→ Tasks
- A) Name every column defined in the DataFrame constructor in the polars question below.
- B) In the polars question below, swap "third-party function" for "external function" wherever it appears, and write out the passage that begins at the words "The reason I" and stops after "function when necessary).".
- C) Translate this sentence from the polars question below into German: "So, for the example above, the output I want is as follows (exploded after groupby for better illustration)."

2

I have a polars dataframe illustrated as follows.

import polars as pl

df = pl.DataFrame(
    {
        "a": [1, 4, 3, 2, 8, 4, 5, 6],
        "b": [2, 3, 1, 3, 9, 7, 6, 8],
        "c": [1, 1, 1, 1, 2, 2, 2, 2],
    }
)

The task I have is

  1. groupby column "c"
  2. for each group, check whether all numbers from column "a" is less than corresponding values from column "b".
    • If so, just return a column same as "a" in the groupby context.
    • Otherwise, apply a third-party function called "convert" which takes two numpy arrays and return a single numpy array with the same size, so in my case, I can first convert column "a" and "b" to numpy arrays and supply them as inputs to "convert". Finally, return the array returned from "convert" (probably need to transform it to polars series before returning) in the groupby context.

So, for the example above, the output I want is as follows (exploded after groupby for better illustration).

shape: (8, 2)
┌─────┬─────┐
│ c   ┆ a   │
│ --- ┆ --- │
│ i64 ┆ i64 │
╞═════╪═════╡
│ 1   ┆ 1   │
│ 1   ┆ 3   │
│ 1   ┆ 1   │
│ 1   ┆ 2   │
│ 2   ┆ 8   │
│ 2   ┆ 4   │
│ 2   ┆ 5   │
│ 2   ┆ 6   │
└─────┴─────┘

With the assumption,

>>> import numpy as np
>>> convert(np.array([1, 4, 3, 2]), np.array([2, 3, 1, 3]))
np.array([1, 3, 1, 2])

# [1, 4, 3, 2] is from column a of df when column c is 1, and [2, 3, 1, 3] comes from column b of df when column c is 1.
# I have to apply my custom python function 'convert' for the c == 1 group, because not all values in a are smaller than those in b according to the task description above.

My question is how am I supposed to implement this logic in a performant or polars idiomatic way without sacrificing so much speed gained from running Rust code and parallelization?

The reason I ask is because from my understanding, using apply with custom python function will slow down the program, but in my case, in certain scenarios, I will not need to resort to a third-party function for help. So, is there any way I can get the best of worlds somehow? (for scenarios where no third-party function is required, get full benefits of polars, and only apply third-party function when necessary).

→ Record list

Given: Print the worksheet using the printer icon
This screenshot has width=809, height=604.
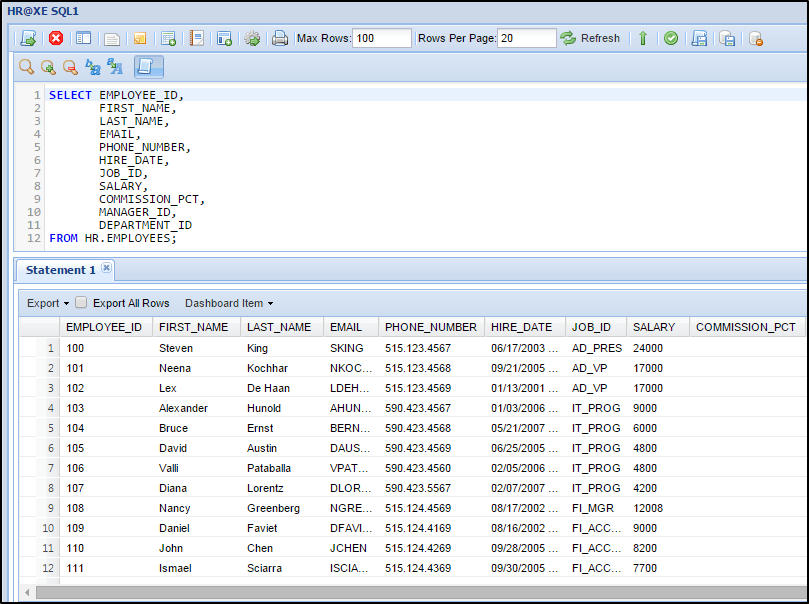Looking at the screenshot, I should tap(280, 38).
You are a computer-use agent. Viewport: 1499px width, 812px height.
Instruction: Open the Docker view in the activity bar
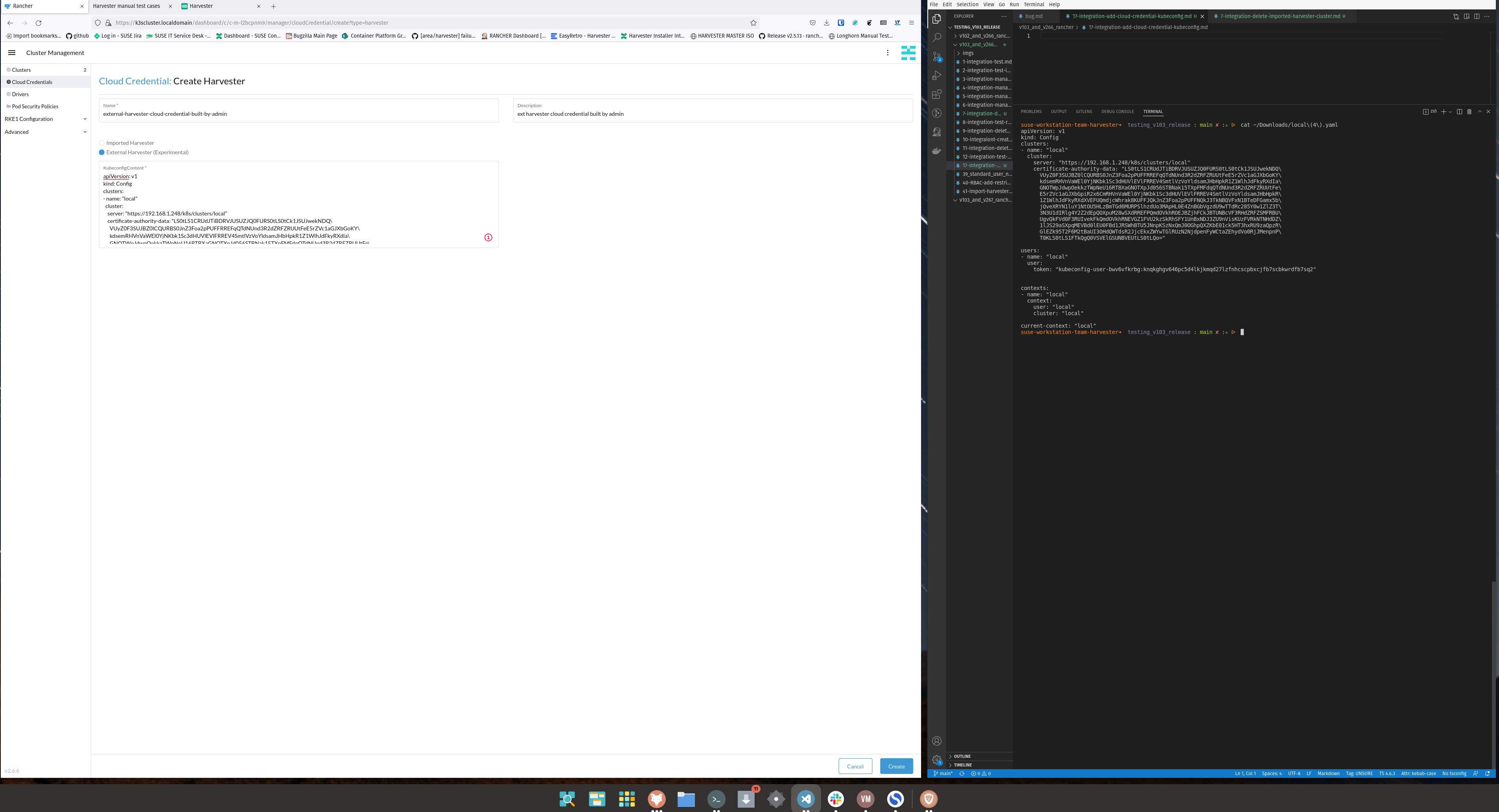(x=937, y=151)
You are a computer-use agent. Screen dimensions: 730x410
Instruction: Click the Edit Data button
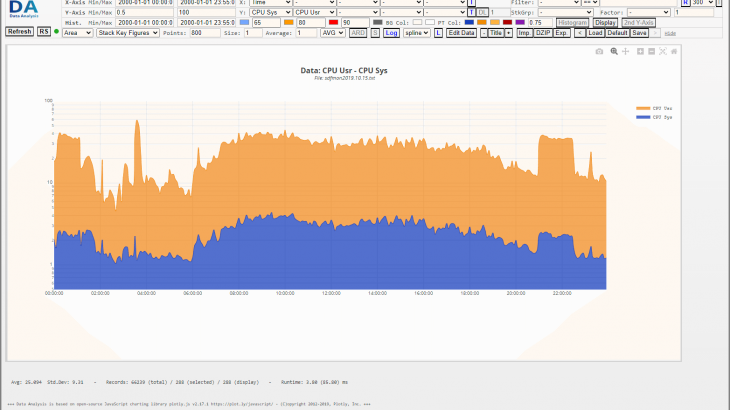(461, 33)

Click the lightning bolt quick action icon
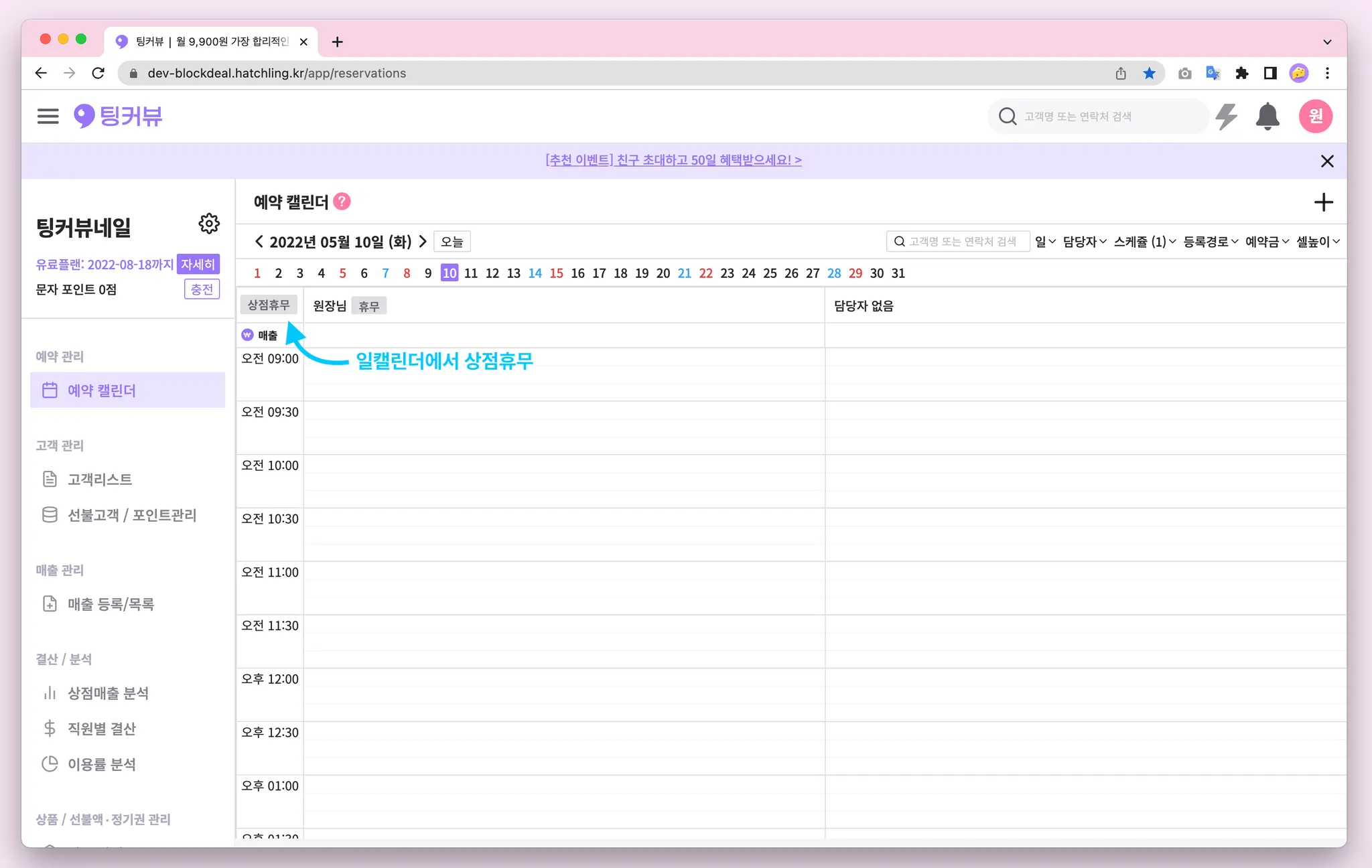point(1226,117)
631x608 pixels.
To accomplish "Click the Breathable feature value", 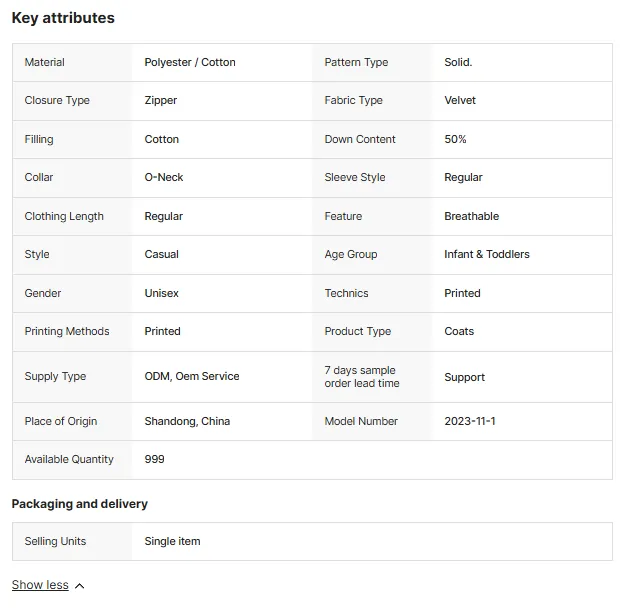I will pyautogui.click(x=472, y=216).
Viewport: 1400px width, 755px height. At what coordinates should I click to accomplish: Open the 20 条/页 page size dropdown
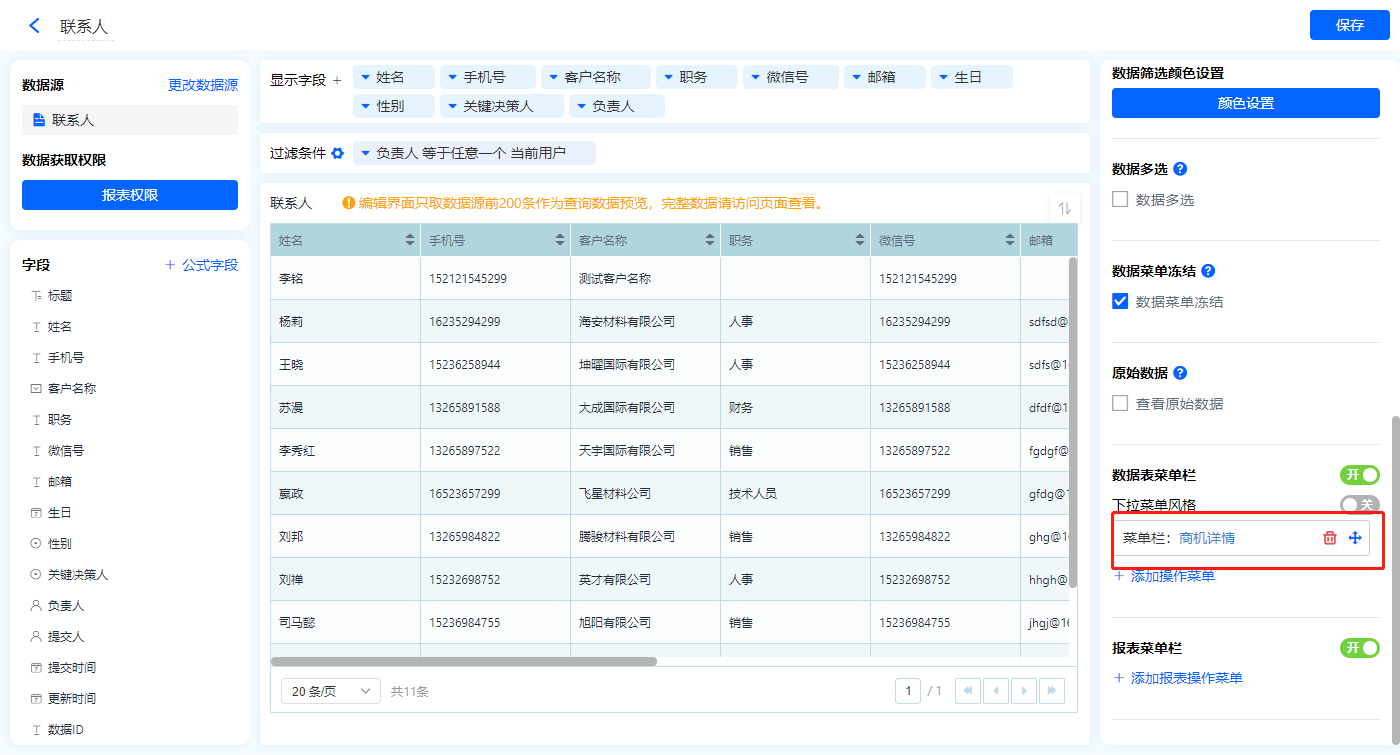(x=330, y=691)
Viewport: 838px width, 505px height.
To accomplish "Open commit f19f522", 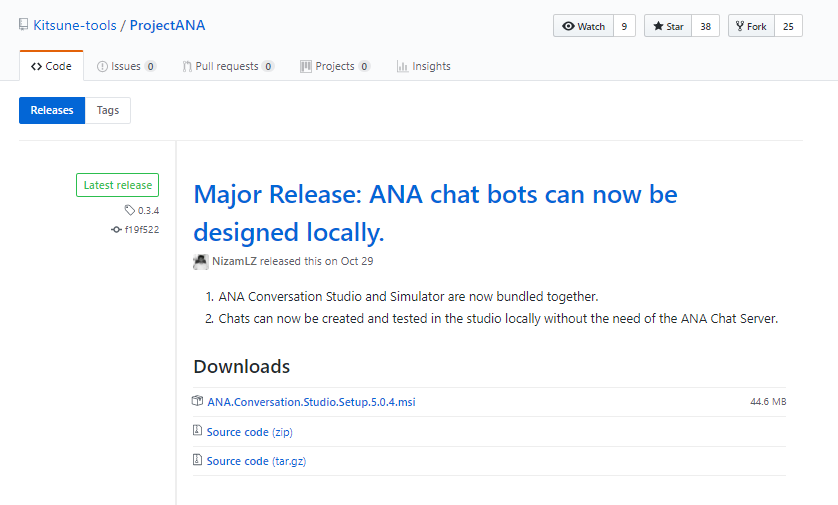I will pos(141,229).
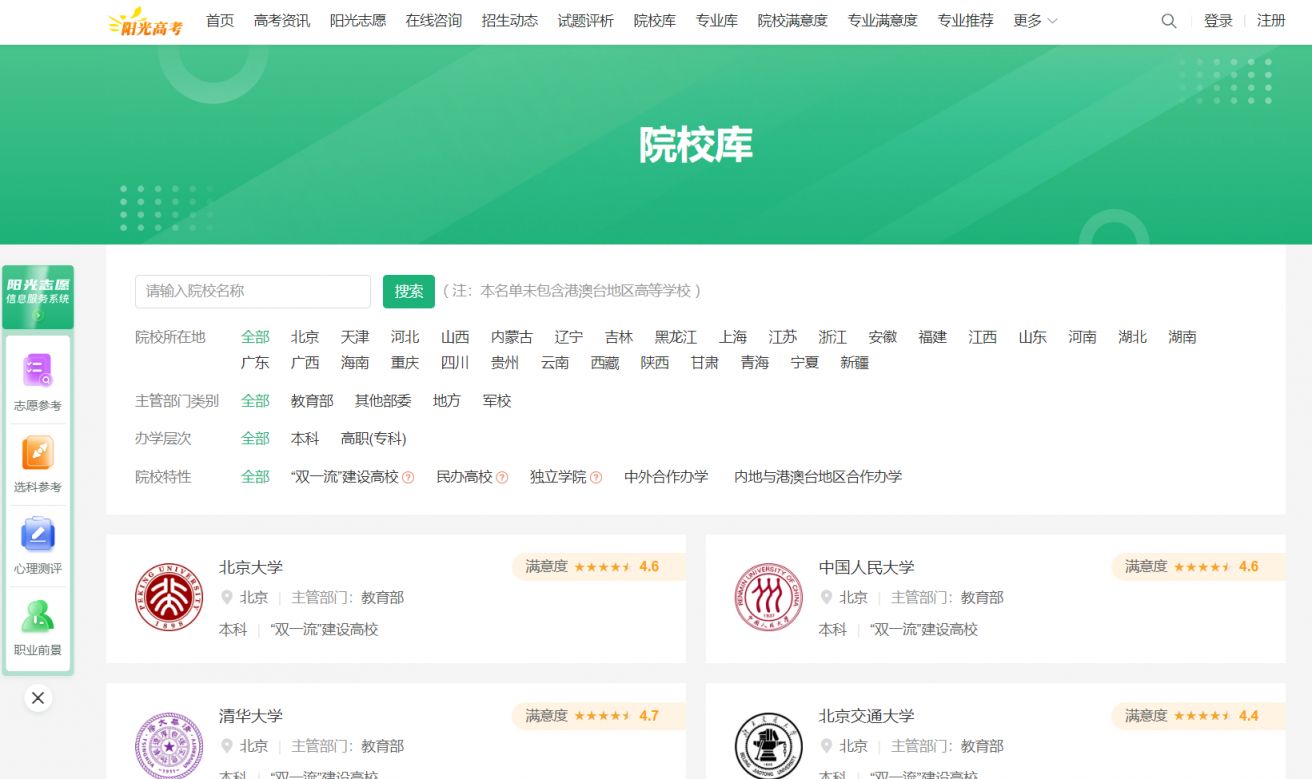Select 本科 under 办学层次 filter

point(304,439)
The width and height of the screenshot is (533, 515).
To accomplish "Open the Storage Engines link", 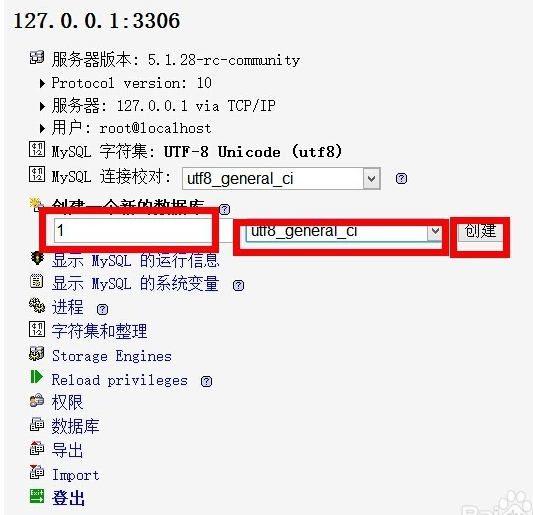I will coord(112,356).
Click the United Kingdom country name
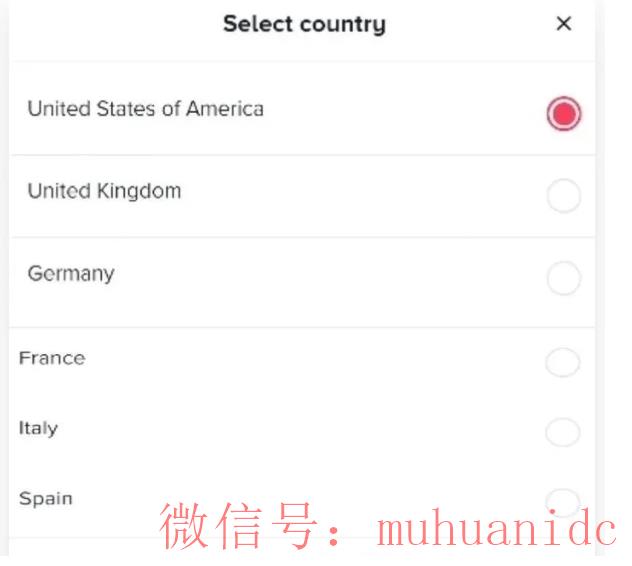The image size is (632, 566). [x=104, y=191]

→ Response list
- A) "a", "b", "c"

- B)
The reason I ask is because from my understanding, using apply with custom python function will slow down the program, but in my case, in certain scenarios, I will not need to resort to a external function for help. So, is there any way I can get the best of worlds somehow? (for scenarios where no external function is required, get full benefits of polars, and only apply external function when necessary).

- C) Für das obige Beispiel sieht die gewünschte Ausgabe also wie folgt aus (zur besseren Veranschaulichung nach dem groupby mit explode aufgelöst).